## What you are asked to do
Count every line that includes the string "agent" in the entries that follow. Nothing besides the number is needed.

--------------------

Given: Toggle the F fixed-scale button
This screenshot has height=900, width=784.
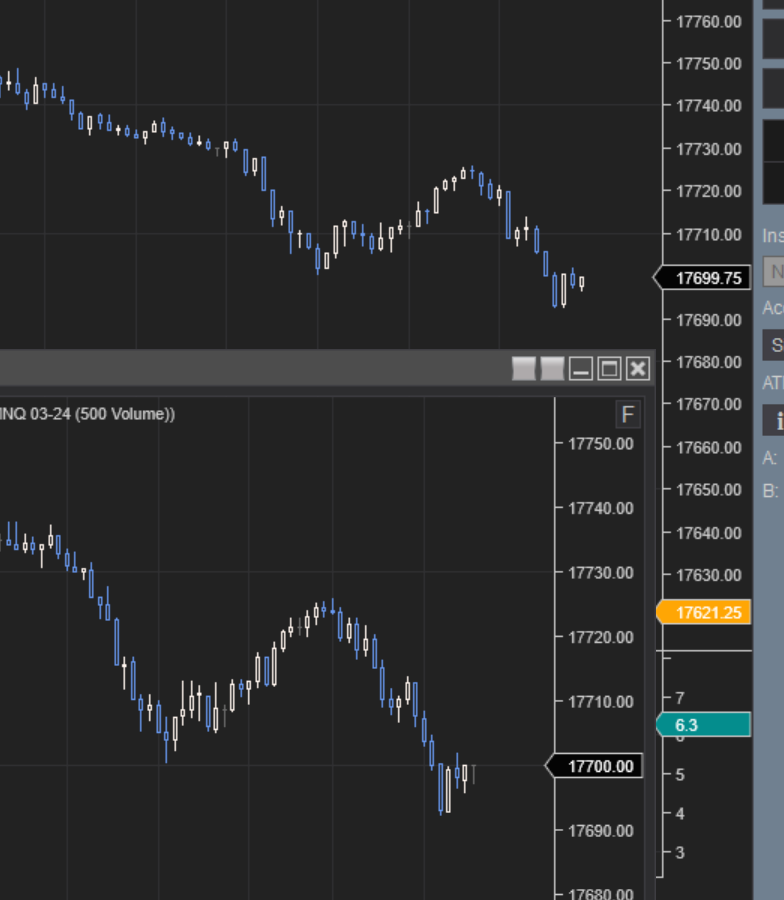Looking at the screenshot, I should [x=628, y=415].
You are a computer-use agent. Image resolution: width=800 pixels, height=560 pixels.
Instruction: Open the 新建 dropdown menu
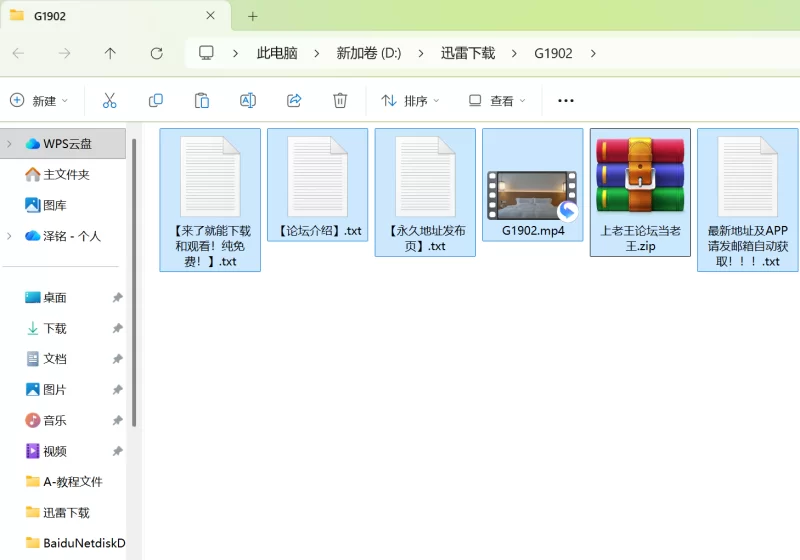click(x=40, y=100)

--------------------

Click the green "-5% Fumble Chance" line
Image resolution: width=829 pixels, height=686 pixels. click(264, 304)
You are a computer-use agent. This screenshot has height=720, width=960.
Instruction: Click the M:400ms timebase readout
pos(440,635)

--------------------

## Your solution
2